** EXERCISE REQUIREMENTS **
Update these rows by replacing "Screen dimensions" with "Display size" and leaving everything else unchanged. Omit the pictures from your answer.

---------- SUPPLIED MATERIAL

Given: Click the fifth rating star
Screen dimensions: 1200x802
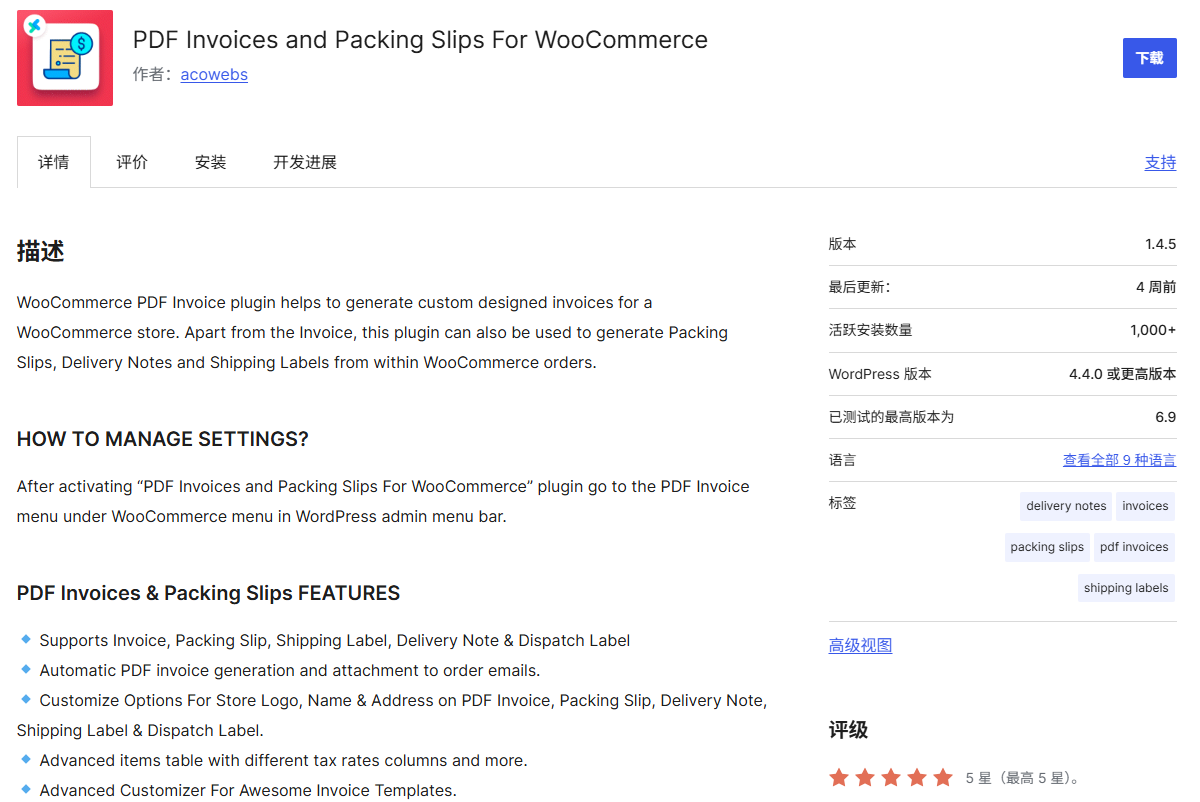Looking at the screenshot, I should point(942,776).
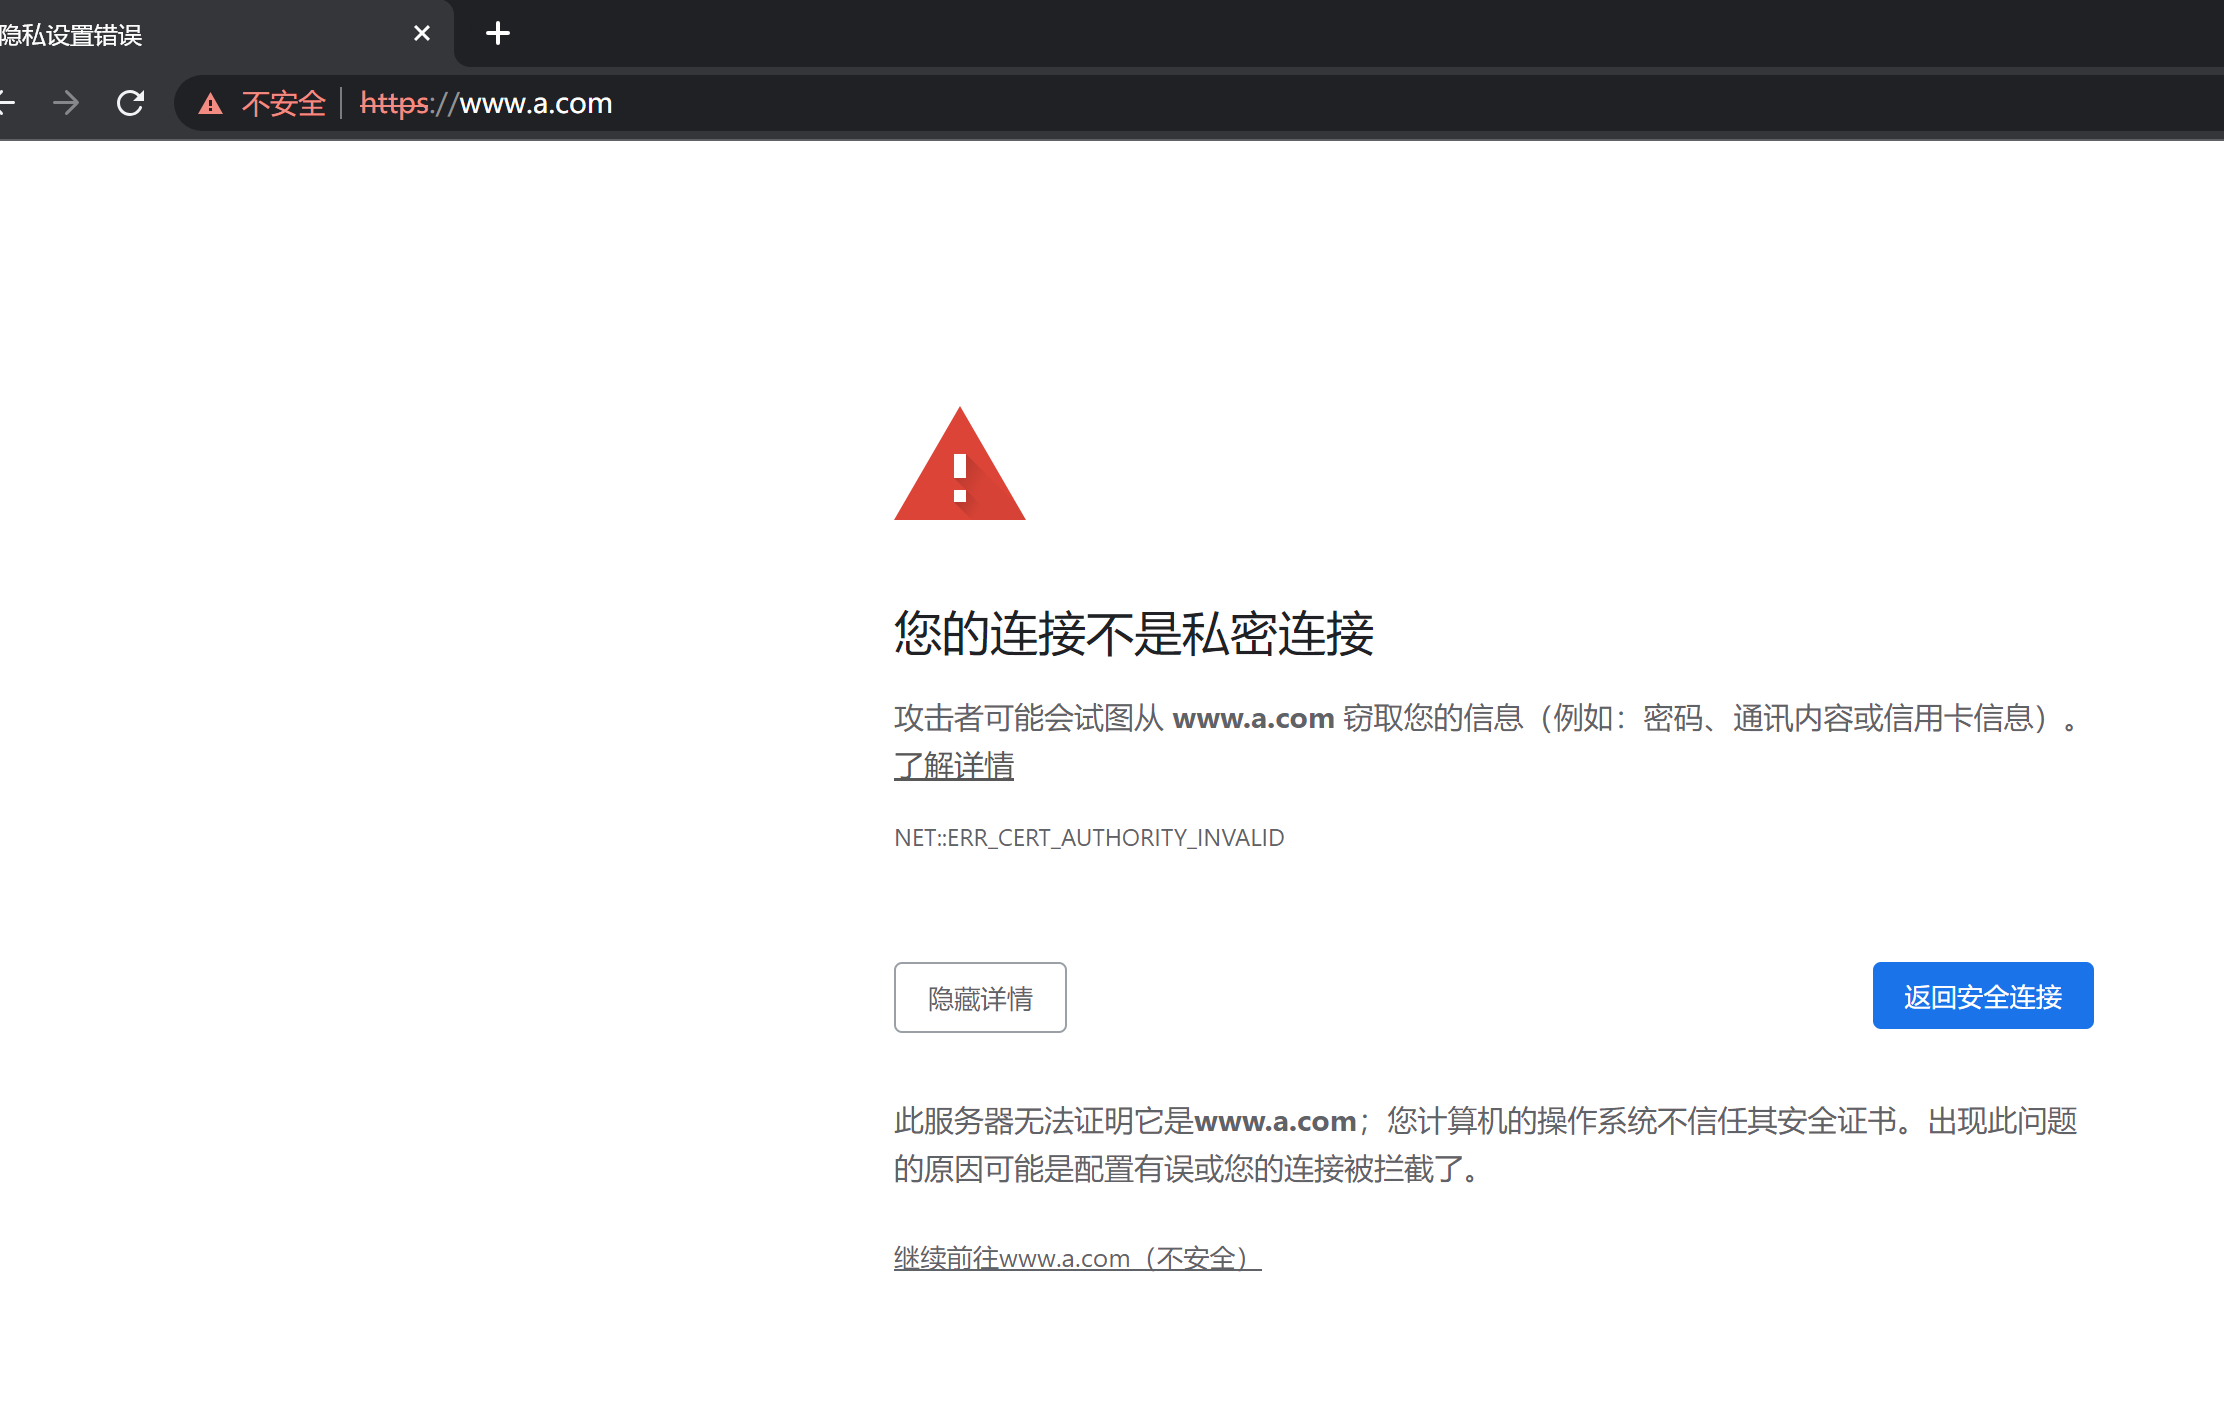Image resolution: width=2224 pixels, height=1403 pixels.
Task: Open a new browser tab with the plus icon
Action: click(497, 33)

--------------------

** FINISHED ANSWER **
Given: Click the fifth rating star
Display size: 1200x802
Looking at the screenshot, I should point(942,776).
Image resolution: width=2224 pixels, height=1403 pixels.
Task: Open a new browser tab with the plus icon
Action: click(497, 33)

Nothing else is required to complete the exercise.